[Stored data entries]
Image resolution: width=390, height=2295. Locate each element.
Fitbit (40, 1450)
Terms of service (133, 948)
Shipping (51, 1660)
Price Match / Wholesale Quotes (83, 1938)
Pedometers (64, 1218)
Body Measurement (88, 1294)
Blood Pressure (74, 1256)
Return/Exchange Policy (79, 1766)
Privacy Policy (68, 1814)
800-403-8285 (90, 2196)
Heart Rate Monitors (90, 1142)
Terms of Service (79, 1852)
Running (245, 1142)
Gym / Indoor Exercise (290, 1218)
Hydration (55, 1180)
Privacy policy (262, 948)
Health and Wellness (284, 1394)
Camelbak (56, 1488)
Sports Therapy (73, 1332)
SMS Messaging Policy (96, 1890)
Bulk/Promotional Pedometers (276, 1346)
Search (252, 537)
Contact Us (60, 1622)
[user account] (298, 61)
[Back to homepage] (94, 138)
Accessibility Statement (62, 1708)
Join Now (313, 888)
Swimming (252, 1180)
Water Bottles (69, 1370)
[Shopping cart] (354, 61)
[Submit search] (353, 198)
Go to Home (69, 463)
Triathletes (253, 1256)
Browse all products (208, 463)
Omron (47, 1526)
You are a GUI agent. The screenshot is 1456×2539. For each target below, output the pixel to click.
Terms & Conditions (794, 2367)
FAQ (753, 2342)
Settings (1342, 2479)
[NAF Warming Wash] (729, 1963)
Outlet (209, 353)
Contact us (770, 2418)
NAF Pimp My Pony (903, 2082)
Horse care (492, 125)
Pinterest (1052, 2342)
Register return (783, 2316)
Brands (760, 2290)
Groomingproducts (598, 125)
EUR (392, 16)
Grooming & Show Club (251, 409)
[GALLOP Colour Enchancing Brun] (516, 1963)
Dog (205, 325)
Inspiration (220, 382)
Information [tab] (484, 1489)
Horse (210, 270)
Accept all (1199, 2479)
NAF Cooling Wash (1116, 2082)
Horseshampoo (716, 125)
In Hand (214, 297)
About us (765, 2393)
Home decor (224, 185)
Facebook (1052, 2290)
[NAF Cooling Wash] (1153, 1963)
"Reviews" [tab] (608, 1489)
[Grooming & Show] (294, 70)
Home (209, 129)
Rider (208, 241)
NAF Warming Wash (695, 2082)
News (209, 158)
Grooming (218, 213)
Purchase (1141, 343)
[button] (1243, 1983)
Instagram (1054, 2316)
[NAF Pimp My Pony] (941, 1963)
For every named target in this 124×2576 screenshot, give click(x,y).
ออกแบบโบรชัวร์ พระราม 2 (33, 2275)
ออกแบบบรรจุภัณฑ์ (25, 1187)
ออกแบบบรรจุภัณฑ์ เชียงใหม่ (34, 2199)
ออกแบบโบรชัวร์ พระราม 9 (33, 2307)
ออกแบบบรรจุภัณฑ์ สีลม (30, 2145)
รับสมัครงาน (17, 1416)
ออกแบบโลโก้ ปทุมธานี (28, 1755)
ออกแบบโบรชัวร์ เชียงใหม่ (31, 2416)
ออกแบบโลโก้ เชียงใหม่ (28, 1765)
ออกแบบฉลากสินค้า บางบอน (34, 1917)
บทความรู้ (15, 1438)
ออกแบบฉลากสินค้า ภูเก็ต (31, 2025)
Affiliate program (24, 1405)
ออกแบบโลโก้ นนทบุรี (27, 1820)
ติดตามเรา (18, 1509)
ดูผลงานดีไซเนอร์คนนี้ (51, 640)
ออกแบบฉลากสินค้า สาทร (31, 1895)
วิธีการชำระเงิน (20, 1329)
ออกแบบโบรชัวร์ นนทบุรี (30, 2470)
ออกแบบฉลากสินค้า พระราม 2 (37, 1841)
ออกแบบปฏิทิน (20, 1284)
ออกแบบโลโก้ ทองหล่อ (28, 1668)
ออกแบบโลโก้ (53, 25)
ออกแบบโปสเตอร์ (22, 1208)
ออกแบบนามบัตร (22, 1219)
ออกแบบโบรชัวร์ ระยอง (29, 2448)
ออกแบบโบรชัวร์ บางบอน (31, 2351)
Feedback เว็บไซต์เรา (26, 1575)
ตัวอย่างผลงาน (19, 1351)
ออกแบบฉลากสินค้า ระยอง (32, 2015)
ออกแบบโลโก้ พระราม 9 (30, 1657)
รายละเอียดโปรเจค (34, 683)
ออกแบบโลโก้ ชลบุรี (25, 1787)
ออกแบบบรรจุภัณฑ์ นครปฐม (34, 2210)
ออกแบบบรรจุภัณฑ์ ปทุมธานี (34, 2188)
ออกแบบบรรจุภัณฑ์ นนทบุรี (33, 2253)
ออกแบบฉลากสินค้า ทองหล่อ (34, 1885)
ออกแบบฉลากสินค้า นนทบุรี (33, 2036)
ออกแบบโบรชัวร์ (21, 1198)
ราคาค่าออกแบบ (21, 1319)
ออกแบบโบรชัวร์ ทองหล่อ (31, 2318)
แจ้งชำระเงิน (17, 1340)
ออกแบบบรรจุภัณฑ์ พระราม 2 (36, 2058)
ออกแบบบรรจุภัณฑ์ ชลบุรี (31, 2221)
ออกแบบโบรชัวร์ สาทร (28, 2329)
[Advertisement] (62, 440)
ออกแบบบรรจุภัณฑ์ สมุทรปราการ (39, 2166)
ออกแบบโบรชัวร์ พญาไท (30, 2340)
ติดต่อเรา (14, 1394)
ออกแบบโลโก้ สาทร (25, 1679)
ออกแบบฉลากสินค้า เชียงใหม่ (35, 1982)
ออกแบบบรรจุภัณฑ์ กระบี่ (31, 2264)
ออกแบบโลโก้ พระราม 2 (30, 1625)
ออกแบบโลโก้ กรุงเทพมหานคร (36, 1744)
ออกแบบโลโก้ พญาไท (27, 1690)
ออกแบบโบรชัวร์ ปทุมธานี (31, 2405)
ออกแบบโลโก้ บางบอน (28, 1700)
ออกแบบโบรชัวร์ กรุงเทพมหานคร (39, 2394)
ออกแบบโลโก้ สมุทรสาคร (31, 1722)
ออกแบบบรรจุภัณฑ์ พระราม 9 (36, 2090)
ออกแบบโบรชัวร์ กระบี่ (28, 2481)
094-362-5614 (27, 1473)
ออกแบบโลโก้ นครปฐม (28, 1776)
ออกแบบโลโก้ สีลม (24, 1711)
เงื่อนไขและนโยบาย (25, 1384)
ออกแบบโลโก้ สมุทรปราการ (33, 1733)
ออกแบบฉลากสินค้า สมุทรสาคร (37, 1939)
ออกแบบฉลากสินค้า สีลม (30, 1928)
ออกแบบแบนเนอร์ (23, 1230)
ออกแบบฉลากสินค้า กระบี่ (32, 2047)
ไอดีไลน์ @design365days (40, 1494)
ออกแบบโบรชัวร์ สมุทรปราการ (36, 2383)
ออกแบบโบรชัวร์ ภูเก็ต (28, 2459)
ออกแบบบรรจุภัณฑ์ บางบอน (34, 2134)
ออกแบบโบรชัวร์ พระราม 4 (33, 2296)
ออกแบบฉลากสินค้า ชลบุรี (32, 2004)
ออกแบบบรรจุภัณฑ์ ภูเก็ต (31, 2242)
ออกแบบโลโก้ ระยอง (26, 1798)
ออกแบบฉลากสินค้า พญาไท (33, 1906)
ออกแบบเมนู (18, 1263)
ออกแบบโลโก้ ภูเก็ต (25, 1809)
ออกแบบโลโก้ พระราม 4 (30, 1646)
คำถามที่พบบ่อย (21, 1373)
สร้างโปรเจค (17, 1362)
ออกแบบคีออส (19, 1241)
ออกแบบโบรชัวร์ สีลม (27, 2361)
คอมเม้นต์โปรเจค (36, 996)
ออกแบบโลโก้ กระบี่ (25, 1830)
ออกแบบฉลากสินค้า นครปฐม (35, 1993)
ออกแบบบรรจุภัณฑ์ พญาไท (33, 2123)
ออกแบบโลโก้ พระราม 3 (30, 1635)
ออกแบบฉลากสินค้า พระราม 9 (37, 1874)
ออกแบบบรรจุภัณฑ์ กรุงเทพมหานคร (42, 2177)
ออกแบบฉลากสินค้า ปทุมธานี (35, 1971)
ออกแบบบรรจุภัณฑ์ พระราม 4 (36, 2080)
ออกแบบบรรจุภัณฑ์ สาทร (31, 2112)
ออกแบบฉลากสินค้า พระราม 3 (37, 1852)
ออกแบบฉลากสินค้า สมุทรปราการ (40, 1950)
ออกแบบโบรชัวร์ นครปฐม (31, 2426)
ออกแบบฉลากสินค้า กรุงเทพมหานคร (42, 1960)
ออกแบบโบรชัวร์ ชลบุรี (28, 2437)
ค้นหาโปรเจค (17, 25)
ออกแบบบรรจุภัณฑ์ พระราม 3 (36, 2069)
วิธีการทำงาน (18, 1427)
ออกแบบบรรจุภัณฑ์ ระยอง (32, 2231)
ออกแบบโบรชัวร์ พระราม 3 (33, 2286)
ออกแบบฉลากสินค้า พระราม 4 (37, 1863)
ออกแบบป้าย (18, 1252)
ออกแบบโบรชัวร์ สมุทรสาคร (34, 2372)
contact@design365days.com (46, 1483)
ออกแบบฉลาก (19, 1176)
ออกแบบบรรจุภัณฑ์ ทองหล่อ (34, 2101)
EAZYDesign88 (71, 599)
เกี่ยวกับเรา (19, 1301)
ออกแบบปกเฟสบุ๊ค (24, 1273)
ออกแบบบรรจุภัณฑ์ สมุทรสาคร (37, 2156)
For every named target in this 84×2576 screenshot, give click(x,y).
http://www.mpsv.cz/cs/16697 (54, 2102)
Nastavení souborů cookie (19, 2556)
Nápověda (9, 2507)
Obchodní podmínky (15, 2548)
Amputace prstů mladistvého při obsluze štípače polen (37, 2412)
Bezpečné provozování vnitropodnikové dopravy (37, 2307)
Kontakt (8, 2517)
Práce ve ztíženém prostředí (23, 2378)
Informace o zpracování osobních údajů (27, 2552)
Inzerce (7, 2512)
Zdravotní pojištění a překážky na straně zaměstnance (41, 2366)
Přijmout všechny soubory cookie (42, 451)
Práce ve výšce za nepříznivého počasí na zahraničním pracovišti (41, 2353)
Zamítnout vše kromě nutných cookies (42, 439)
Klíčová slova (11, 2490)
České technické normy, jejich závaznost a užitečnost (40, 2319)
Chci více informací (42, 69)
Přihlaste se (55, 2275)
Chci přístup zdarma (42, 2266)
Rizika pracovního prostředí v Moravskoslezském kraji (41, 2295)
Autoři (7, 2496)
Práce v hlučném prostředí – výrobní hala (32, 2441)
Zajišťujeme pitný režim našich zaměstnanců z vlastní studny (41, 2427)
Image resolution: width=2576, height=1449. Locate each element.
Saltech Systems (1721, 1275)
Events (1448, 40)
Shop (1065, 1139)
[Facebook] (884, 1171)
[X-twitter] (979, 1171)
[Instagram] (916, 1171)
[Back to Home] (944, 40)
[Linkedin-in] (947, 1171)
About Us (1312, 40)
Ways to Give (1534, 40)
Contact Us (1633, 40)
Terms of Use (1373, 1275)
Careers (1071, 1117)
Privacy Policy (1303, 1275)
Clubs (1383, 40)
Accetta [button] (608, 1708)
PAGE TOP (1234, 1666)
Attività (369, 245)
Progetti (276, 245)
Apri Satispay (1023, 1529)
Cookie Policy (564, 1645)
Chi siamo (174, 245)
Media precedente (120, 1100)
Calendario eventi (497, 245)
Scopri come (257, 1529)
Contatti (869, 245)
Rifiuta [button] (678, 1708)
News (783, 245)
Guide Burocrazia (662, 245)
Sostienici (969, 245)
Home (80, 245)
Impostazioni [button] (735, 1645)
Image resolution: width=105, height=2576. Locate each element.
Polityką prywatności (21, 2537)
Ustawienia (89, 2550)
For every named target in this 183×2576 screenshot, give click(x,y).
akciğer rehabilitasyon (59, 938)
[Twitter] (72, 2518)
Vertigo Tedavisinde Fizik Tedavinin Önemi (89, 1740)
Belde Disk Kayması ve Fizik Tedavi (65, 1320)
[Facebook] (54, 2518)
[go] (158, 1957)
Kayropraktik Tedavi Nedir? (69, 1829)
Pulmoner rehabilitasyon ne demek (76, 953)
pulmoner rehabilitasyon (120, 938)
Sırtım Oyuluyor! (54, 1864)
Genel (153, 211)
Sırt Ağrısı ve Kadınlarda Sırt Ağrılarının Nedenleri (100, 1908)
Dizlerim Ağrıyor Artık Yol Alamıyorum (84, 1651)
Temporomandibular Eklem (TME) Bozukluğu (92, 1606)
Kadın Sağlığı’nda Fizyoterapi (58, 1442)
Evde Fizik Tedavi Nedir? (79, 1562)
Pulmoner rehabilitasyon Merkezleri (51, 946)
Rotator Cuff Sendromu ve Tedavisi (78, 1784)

• [DIRECTIONS FOR THIS TASK]:
Could you print, exactly and with nothing else, the lines from the one containing "Sırt Ağrısı ve" through the last line of the records above?

• [RESULT]:
Sırt Ağrısı ve Kadınlarda Sırt Ağrılarının Nedenleri (100, 1908)
Dizlerim Ağrıyor Artık Yol Alamıyorum (84, 1651)
Temporomandibular Eklem (TME) Bozukluğu (92, 1606)
Kadın Sağlığı’nda Fizyoterapi (58, 1442)
Evde Fizik Tedavi Nedir? (79, 1562)
Pulmoner rehabilitasyon Merkezleri (51, 946)
Rotator Cuff Sendromu ve Tedavisi (78, 1784)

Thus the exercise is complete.